Ama ödediğimiz vergiler katlanarak artmaya başlayınca, yani bir kendimize, bir devlete alarak yaşadığımızı anlayınca, aklımız başımıza geldi. Aslında kural belli: Kazandığımızı kazanmıyor, harcadığımızın aslında yarısını harcıyoruz. Hiçbir şey olmasa da kesin bir şeyler olmuştur gibi bir şey yani. Türkiye'de vergi toplama işi, sihirbazlıkla eş değer; el çabukluğu ile cisimlerin yer değiştirmesi ustalığı manasında. Devlet tabii ki vergi alacak. Zaten başka ne yapacak, nasıl ayakta kalacak… Anayasada yeri var: Madde 73- Herkes kamu giderlerini karşılamak üzere mali gücüne göre vergi ödemekle yükümlüdür.

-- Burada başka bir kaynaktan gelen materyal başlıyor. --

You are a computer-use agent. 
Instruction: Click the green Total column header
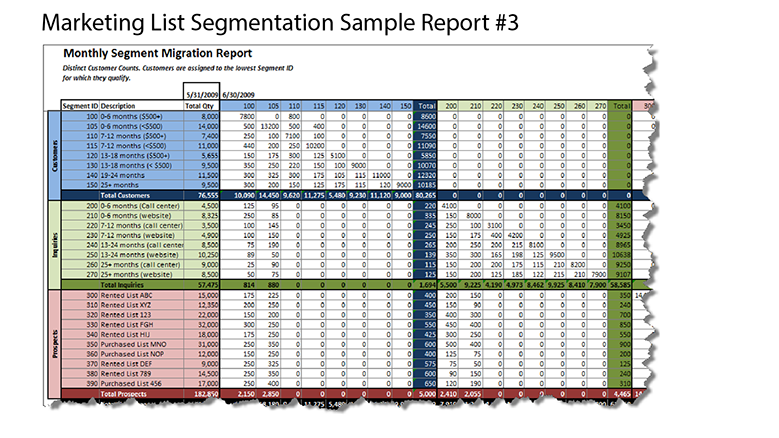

Yani devlet bize hizmet etmek için bize güveniyor. Biz mükelleflerden cebri olarak alınan ve gelirimizi düşüren bu yük nedeniyle söz söyleme hakkımız var mı? Var. Vatandaşlık görevimiz, harcanan parayı denetlemek. Buyur denetle. İşte, iş burada karışıyor. Öncelikle, vergi yükü dediğimiz şey, devletin cebimize attığı minik ellerinin toplamıdır. Objektif vergi yükü; devletin bizden aldığı vergilerin milli gelire oranını ifade eder. Yani, matematiksel olarak hesaplanabilir ve somut bir değer. Ancak, bir kavram daha var: Subjektif vergi yükü. Yani vatandaşın bu vergileri nasıl ve neresinde hissettiğiyle ilgili. Artık orası neresi ona siz karar verin. Ben kalp diyorum.
Subjektif vergi yükü ile ilgili Türkiye'de yapılan çalışmalar, vatandaşların hissettiği yükün, aslında ödediği vergiden çok daha yüksek olduğunu gösteriyor. Peki, neden böyle bir “his” farkı var? İşte burada devreye birkaç faktör giriyor. Öncelikle, Türkiye'de dolaylı vergilerin, yani harcamalar üzerinden alınan vergilerin oranı oldukça yüksek. Yani, her alışveriş yaptığınızda, devlet de sizinle alışveriş yapıyor. Cebinizden sürekli fazladan para çıkıyormuş gibi hissetmiyor musunuz? Hah işte cebinizdeki ikinci el, devlet. İkincisi, vergi bilinci ve algısı. Vatandaşların sisteme olan güveni düşük. Eskiden soru tek ve netti: Bu paralar nereye gidiyor? Şimdi satın almadığımız, kullanmadığımız, civarına bile uğramadığımız yerlerin, mesela köprülerin, telefonların, kaçak elektriklerin parasını biz ödüyoruz. Yeni sorumuz tek ve net: Ben niye her şeyi ödüyorum?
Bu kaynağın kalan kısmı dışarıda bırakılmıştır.